Although Montana has had ups and downs (47 one night and the high 90’s some afternoons), we are definitely in the “dog days” of summer. This period was thought by the Romans to be a poor time in people’s lives – definitely not like the spring, when their troops would “march” off to war in the name of the God of War. The definition characterizes this period as ”a period marked by lethargy, inactivity, or indolence.”
The definition brings to mind some thought about lethargy, which is often a part of grief and/or depression. Since I experienced a major time of lethargy and know what it can do to people, I wanted to re-share a story which I tell in my book, “Walking at the Speed of Light.”
One winter I found myself being nonproductive in my job as library director. I seemed immobilized – could not complete tasks, would end a day feeling that nothing was accomplished, etc., and also kept forgetting things. Because my parents both suffered from dementia, at 66 years of age I was really frightened that I was beginning that condition.

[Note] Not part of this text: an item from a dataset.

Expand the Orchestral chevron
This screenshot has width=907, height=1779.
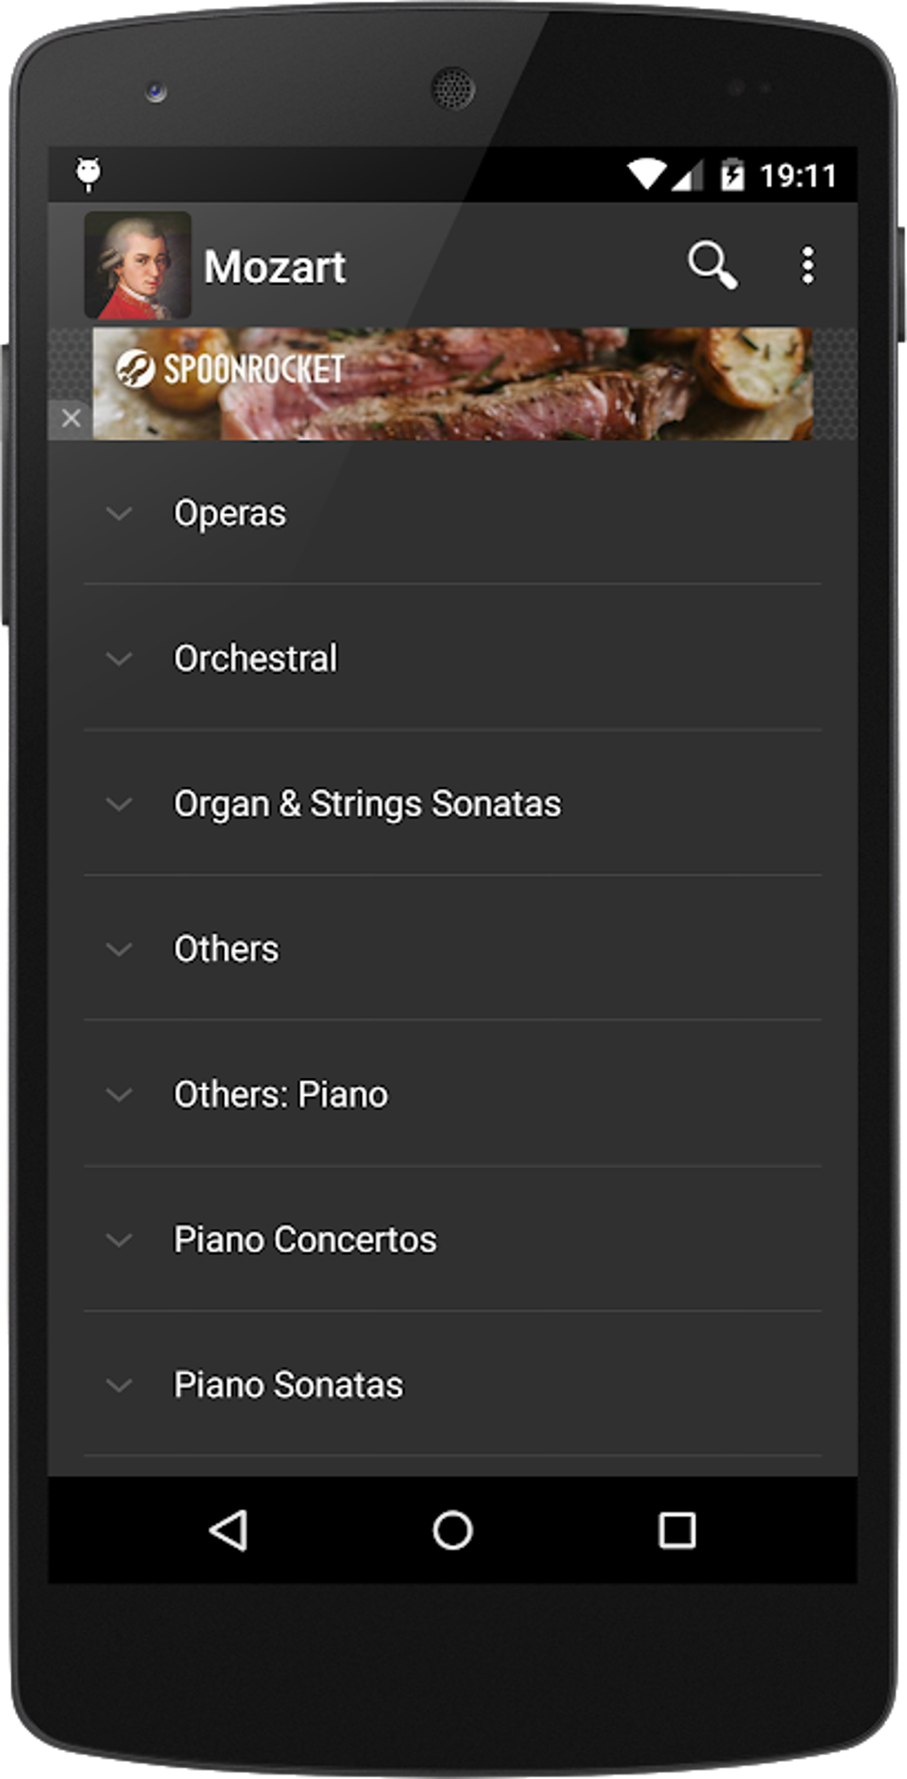(119, 659)
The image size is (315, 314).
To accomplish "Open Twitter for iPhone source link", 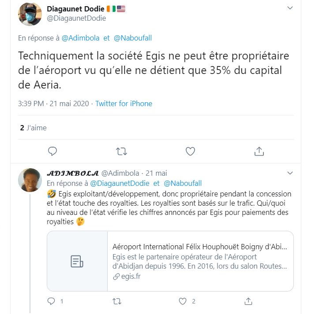I will [x=124, y=103].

I took a break to go on a cruise with my daughter, an adventure which turned into a fiasco when our cruise ship was trapped in Houston Harbor by an oil spill. Because we were restricted to on-ship activities, we had extra time to talk. My brilliant bank officer daughter confided that she was unusually nonproductive, forgetting things, getting to the end of the day with nothing accomplished etc.
When she finished, I burst into tears and told her that in suffering the same symptoms, I had been afraid of dementia. Then we both realized that what we were experiencing was lethargy and nonproductivity brought on by our grief over our beloved Josh’s death. And we both began to heal.
This experience has two lessons to it. First, people need to realize that grief and depression can bring on lethargy and useless feelings, forgetfulness and much more and that they shouldn’t “beat themselves up” for those things. Guilt only makes that condition worse. Second, sharing the concerns with others who have or have had grief experiences can help us understand what we are going through and come to a point of coping and healing.
I just want to continue to share ideas about grief and life with people who long as I do for comfort and understanding.